The kitchen french windows are still ajar, and the night air is really cold, despite it being Midummers Night. An owl is making quite an eerie racket, otherwise the night is very still. Bill is breathing deeply in his basket, and Maud is supine on the sofa next door - neither will appreciate being booted outside for a late night widdle - tough luck!

Tuesday, June 8, 2010

A New Dawn

Yesterday evening I heard that my Decree Absolute has finally been granted. I felt absolutely nothing.

Last week I left hospital after major surgery and am now holed up at home for another six weeks, unable to drive, garden, or do very much at all except, now, ponder the dawning of a new phase of my life.

The last two years of my life have been a living nightmare. As regular readers of my blog are aware, this has been a journey fraught with misery and an inability to understand the sheer vindictive, self-serving, brutally unkind behaviour of my now ex-husband.

I know I am repeating myself, but how could I end up the total loser in this sordid business when I asked my husband to leave our home, finally realising that having put up with his philandering, and profligacy, for years, this was the end. This final affair, being conducted behind my back with a local woman with a very sordid reputation, and on my doorstep, was more than I was prepared to accept. It was certainly his 16th long-term affair, and I have realised since separation, there have been more.

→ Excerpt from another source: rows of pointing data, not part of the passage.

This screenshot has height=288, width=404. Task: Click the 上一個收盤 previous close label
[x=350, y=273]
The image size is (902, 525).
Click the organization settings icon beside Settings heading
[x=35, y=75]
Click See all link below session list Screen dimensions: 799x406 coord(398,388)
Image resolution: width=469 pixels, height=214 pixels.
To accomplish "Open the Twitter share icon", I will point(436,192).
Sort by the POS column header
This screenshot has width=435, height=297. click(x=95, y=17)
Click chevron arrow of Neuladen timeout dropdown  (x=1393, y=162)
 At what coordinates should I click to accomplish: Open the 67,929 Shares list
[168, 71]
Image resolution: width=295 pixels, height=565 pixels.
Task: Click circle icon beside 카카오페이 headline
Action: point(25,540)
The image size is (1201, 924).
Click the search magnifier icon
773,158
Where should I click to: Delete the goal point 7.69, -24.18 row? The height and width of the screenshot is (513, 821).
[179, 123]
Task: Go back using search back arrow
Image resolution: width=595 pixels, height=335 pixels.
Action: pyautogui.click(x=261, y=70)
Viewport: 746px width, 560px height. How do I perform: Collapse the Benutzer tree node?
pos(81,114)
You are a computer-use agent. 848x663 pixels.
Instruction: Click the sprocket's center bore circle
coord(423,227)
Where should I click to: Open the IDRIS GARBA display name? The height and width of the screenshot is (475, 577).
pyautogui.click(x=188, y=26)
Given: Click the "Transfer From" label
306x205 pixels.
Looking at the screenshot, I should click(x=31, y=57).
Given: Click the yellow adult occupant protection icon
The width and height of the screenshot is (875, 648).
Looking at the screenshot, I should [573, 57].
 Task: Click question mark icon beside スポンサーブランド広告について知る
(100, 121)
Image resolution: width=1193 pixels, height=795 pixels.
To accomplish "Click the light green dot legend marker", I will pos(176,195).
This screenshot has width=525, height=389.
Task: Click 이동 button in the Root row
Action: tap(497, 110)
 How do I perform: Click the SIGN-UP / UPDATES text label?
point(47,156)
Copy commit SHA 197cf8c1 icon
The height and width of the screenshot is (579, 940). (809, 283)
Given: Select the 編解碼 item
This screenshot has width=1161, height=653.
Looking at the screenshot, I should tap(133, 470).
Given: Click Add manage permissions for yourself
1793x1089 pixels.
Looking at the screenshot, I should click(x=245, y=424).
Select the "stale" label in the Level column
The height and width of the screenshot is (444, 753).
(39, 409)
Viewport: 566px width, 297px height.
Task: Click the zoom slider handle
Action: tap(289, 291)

In my innocence I thought he would put his hands up and settle quickly so that we could all get on with our lives. No such luck. He has waged a despicable war against me, lied to the Courts, refused to make full disclosure, basically ruined me. I have had no maintenance for 8 months, struggling to maintain our substantial home and grounds, whilst he and his doxy have enjoyed many expensive holidays, he races his expensive cars, is doing up a house, and told the Court he was livng on £2000 per month and had no assets bar his equity in the family home. May he be damned.

He made sure the Court turned me out of my home, half of which I own, and his assets were aplenty for a deal to be done. But, of course, he was hiding his true financial position. He now tells the world that he has given me all I asked for and more, and what is my problem!

I hope he ponders well on his Pyrrhic victory.